**Stated problem**
Reproduce the passage about Ms Jackson's legal work on major events word for word.

-- begin Given passage --

Speaking recently on The Corporate Counsel Show, Ms Jackson (who is currently serving as the head of legal for the FIFA Women’s World Cup 2023, being hosted in Australia and New Zealand) found, in the course of her earlier career, that she was passionate about entertainment and events, which took her into roles at Cricket Australia, Expo 2020 Dubai, and now in one of the world’s biggest sporting competitions.

This particular role is perfect for her, she noted, as a native New Zealander who lives in Sydney with her husband.


From a vocational standpoint, the beauty of working as a lawyer on events, Ms Jackson explained, is that it’s “always” a limited-term contract.

What her role with FIFA – which she came across in late 2021 when she was finishing up with Expo 2020 Dubai, and will conclude at the end of 2023 – may lack in terms of longevity more than makes up for it, she argued, by being a “big remit and an exciting challenge”.

What enthrals her about these events, she outlined, is the idea that, once they’re done, it’s a case of, “who knows where you’ll go next”.

“I think that’s a challenge for some people, the idea that it’s a very temporary contract. But I personally love it because I think you get this amazing experience and it’s a nice capsule of time for development and growth, and then you’re free to pursue whatever next opportunity is out there,” she submitted.

It’s certainly not for everyone, Ms Jackson mused, particularly those with a family.

“I think I am always looking for where my next growth and development, career-wise, is going to be,” she reflected.

“Events are kind of perfect for that because – especially when you’re in an in-house role – you can sometimes tap out on growth.”

-- end Given passage --
-- begin Information supplied --

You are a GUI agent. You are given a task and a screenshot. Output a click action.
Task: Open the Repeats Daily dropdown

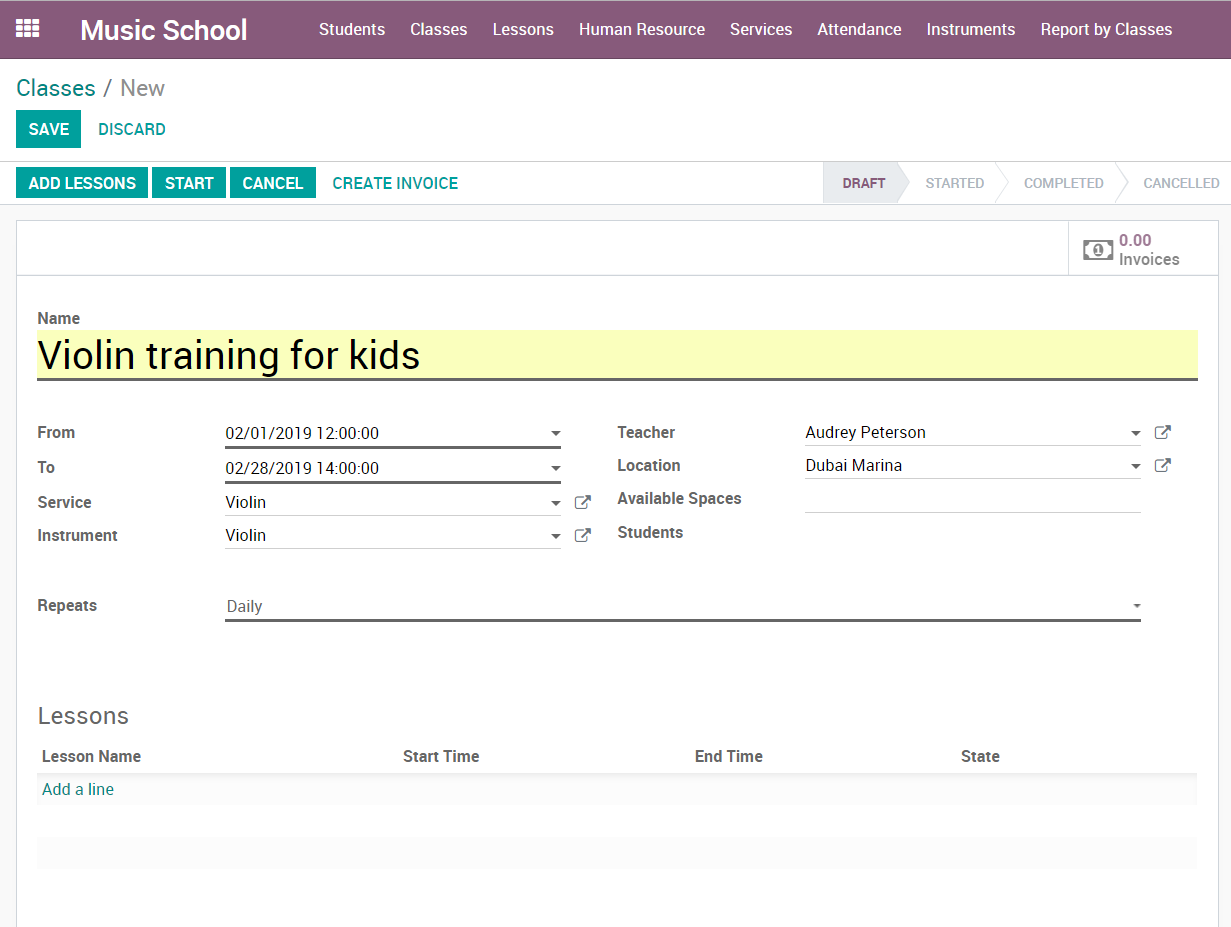coord(682,606)
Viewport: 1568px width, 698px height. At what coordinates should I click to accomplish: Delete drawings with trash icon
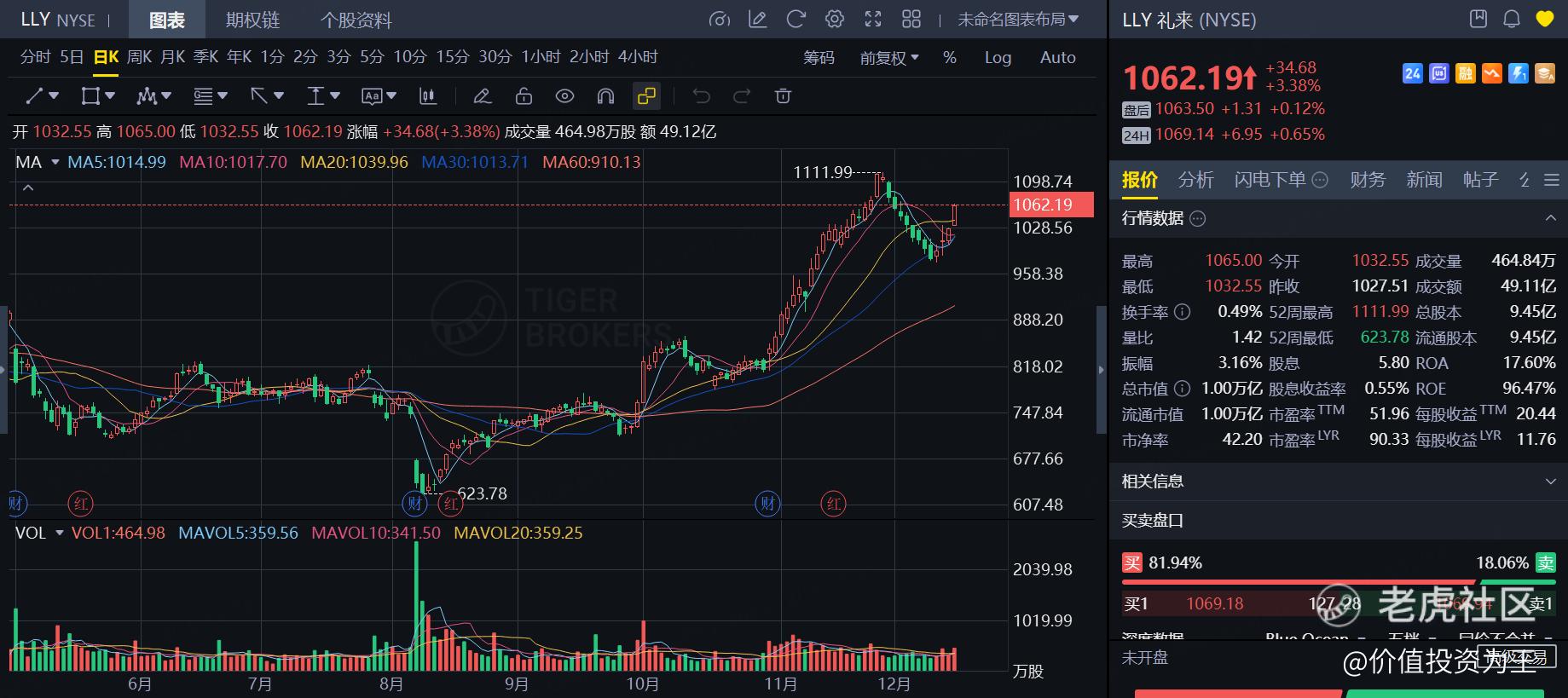coord(783,96)
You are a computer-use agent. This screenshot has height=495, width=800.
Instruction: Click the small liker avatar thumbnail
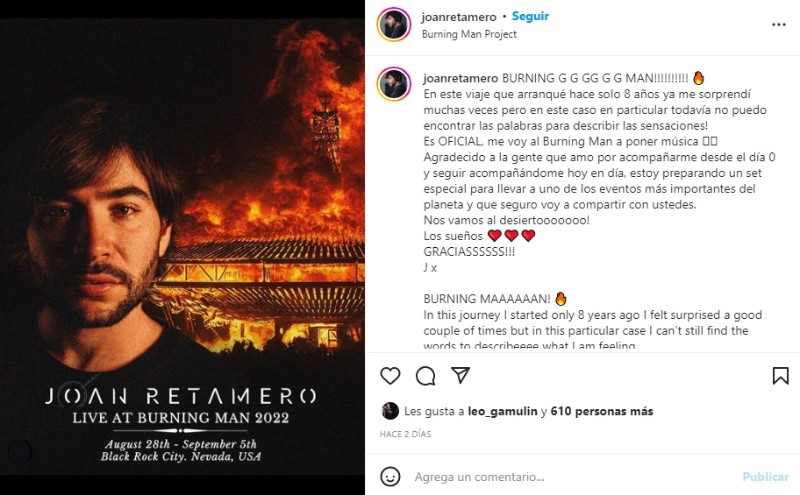click(390, 411)
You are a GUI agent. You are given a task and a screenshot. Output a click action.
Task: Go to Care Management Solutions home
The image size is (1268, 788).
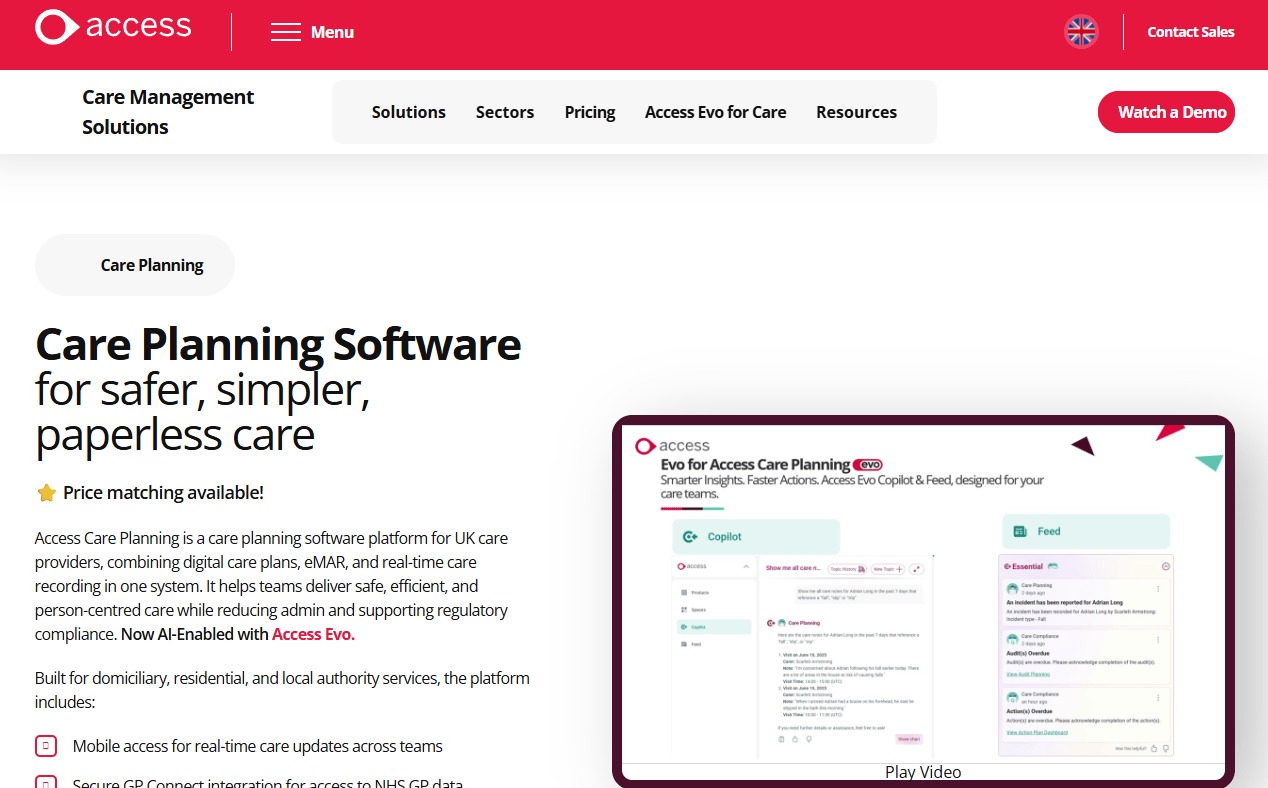pyautogui.click(x=168, y=112)
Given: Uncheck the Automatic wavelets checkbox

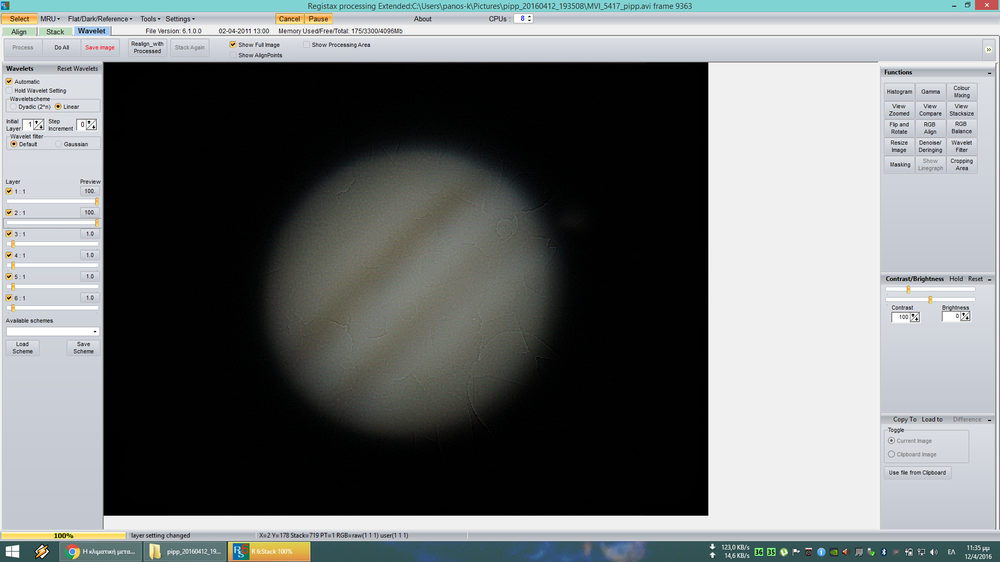Looking at the screenshot, I should 9,81.
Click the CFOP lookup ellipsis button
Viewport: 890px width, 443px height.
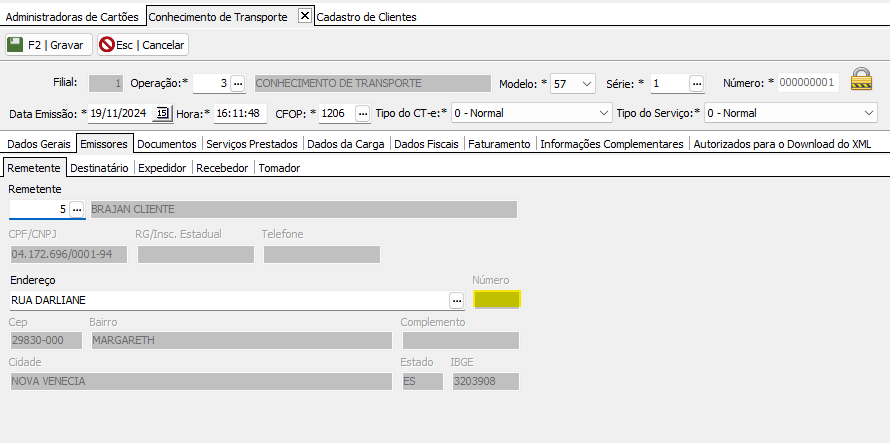pyautogui.click(x=362, y=113)
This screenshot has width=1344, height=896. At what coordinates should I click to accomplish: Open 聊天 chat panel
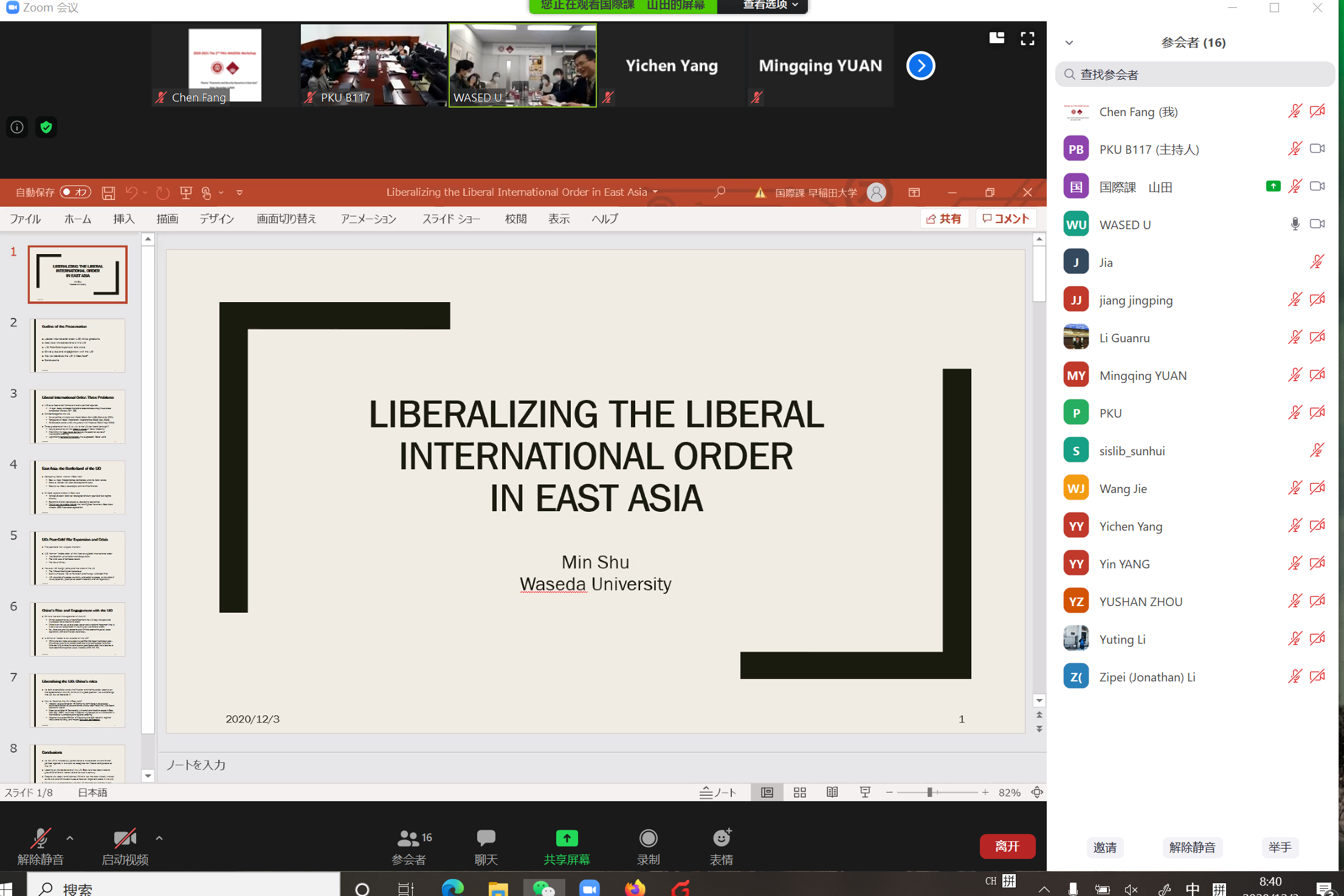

-- end Information supplied --

**Task solution**
Speaking recently on The Corporate Counsel Show, Ms Jackson (who is currently serving as the head of legal for the FIFA Women’s World Cup 2023, being hosted in Australia and New Zealand) found, in the course of her earlier career, that she was passionate about entertainment and events, which took her into roles at Cricket Australia, Expo 2020 Dubai, and now in one of the world’s biggest sporting competitions.

This particular role is perfect for her, she noted, as a native New Zealander who lives in Sydney with her husband.


From a vocational standpoint, the beauty of working as a lawyer on events, Ms Jackson explained, is that it’s “always” a limited-term contract.

What her role with FIFA – which she came across in late 2021 when she was finishing up with Expo 2020 Dubai, and will conclude at the end of 2023 – may lack in terms of longevity more than makes up for it, she argued, by being a “big remit and an exciting challenge”.

What enthrals her about these events, she outlined, is the idea that, once they’re done, it’s a case of, “who knows where you’ll go next”.

“I think that’s a challenge for some people, the idea that it’s a very temporary contract. But I personally love it because I think you get this amazing experience and it’s a nice capsule of time for development and growth, and then you’re free to pursue whatever next opportunity is out there,” she submitted.

It’s certainly not for everyone, Ms Jackson mused, particularly those with a family.

“I think I am always looking for where my next growth and development, career-wise, is going to be,” she reflected.

“Events are kind of perfect for that because – especially when you’re in an in-house role – you can sometimes tap out on growth.”